President Donald Trump is flexing his muscle, unlike any other former president, in endorsing several 2022 GOP candidates.
Clearly establishing himself as still the leader of the Republican Party, Donald Trump’s endorsement is hands-down the most sought after in the Republican Party, and Trump isn’t disappointing.
The former president – eight months removed from the White House – remains extremely popular and influential with Republican voters and politicians as he aims to continue playing a kingmaker’s role in the GOP.
And as Trump repeatedly flirts with another White House run in 2024, thanks to a spate of recent endorsements, he’s now backed nearly 40 Republicans running in elections this year and next year, from statewide races such as senator and governor to down-ballot contests.
It’s uncharted waters for a former president to remain so immensely involved in party politics. But Trump’s no normal former president.
“Once again, former President Trump is proving to march to the beat of his own drums,” veteran political scientist Wayne Lesperance said. The vice president of academic affairs at New England College said the number of Trump endorsements so far this year are “unheard of in recent political memory.”
The former president’s political endorsements come as the GOP aims to win back majorities in the House of Representatives and Senate in the 2022 midterm elections. Sometimes Trump’s endorsements are in sync with Republican leaders in Congress, and sometimes they’re divergent. And often, they’re bestowed on those Republicans who support his repeated unfounded claims that the 2020 presidential election was “rigged” and “stolen” from him. Among them are secretary of state candidates in Arizona, Georgia, and Michigan, three states Trump narrowly lost last year to now-President Biden.
Regardless of the circumstances, Trump’s backing carries an incredible amount of clout within the GOP, which can make a huge difference in key battleground states, such as Georgia.
Two months after Biden topped Trump by a razor-thin margin in Georgia, the Democrats swept the state’s twin Senate runoff contests, giving them the majority in the chamber.
For months, Trump’s vowed to return to Georgia, to take aim at the top Republicans in the state – Gov. Brian Kemp, Lt. Gov. Geoff Duncan, and Secretary of State Brad Raffensperger – to politically punish them for refusing to help his efforts to overturn the election results in the Peach State.
Trump has endorsed Rep. Jody Hice in his primary challenge against Raffensperger, and he’s backing state Sen. Burt Jones in the race to succeed Duncan, who decided against running for reelection next year. While Trump has yet to support any primary challenge against Kemp, he’s pledged to return to Georgia to campaign against the governor.

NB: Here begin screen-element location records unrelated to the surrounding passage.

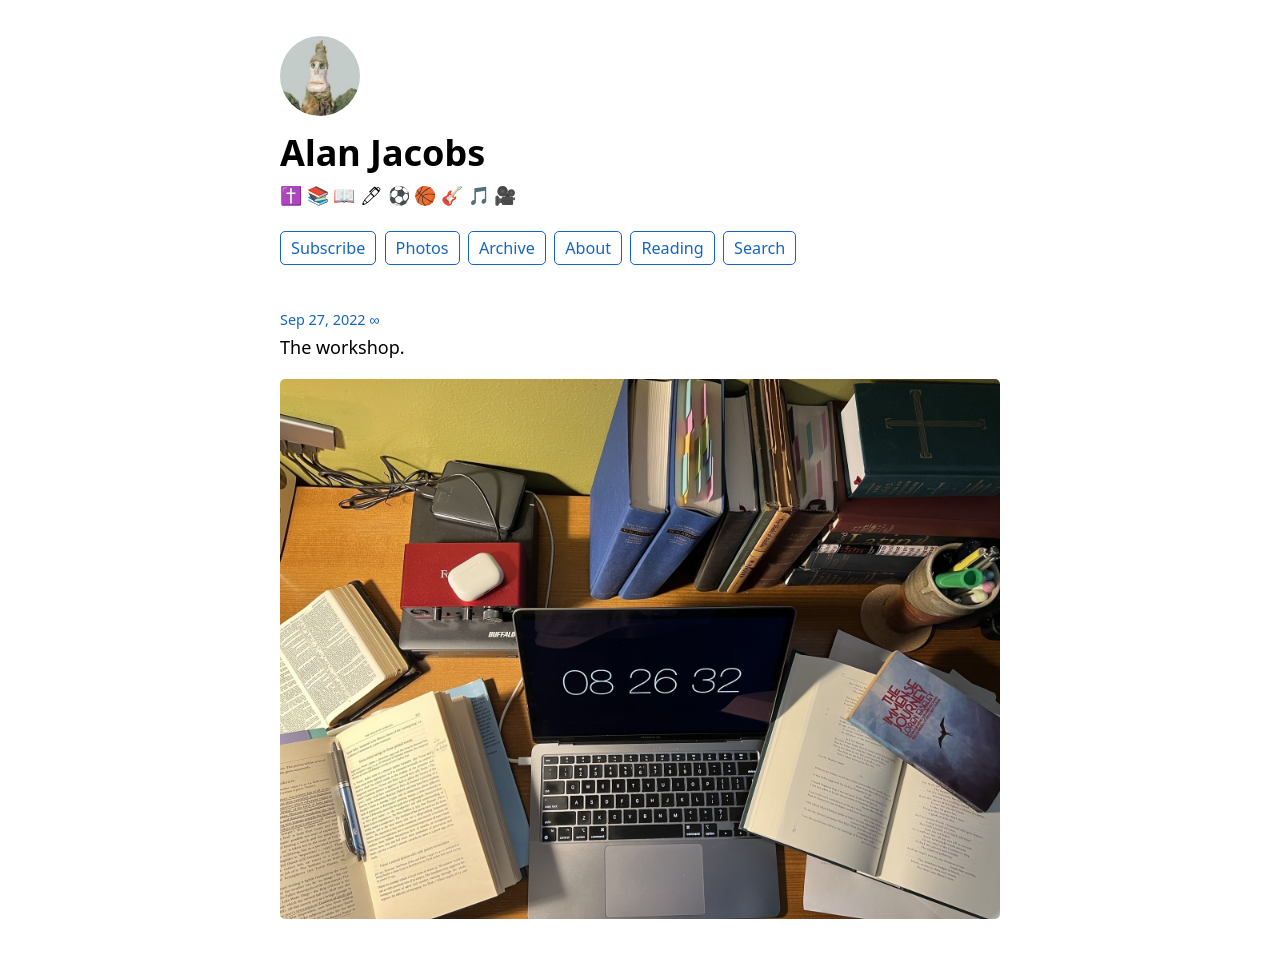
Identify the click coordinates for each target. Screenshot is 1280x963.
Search (759, 248)
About (588, 248)
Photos (422, 248)
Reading (672, 248)
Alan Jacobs (382, 152)
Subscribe (328, 248)
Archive (507, 248)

In addition, Trump has already endorsed challengers taking on four of the 10 House Republicans who voted to impeach him at the beginning of the year for his role in inciting the Jan. 6 insurrection at the U.S. Capitol by right-wing extremists aimed at disrupting congressional certification of Biden’s Electoral College victory.
And Trump’s backing former Alaska commissioner of administration Kelly Tshibaka, who’s challenging longtime Sen. Lisa Murkowski of Alaska, the only one of the seven GOP senators who voted to convict Trump in February’s impeachment trial who’s potentially running for reelection next year.
While Trump’s endorsements — for better or worse — immediately impact the 2022 race, Lesperance also sees an ulterior motive. “It seems clear, Mr. Trump is playing the role of kingmaker in a way that ensures he has allies in place should he make a run again for president,” he surmised.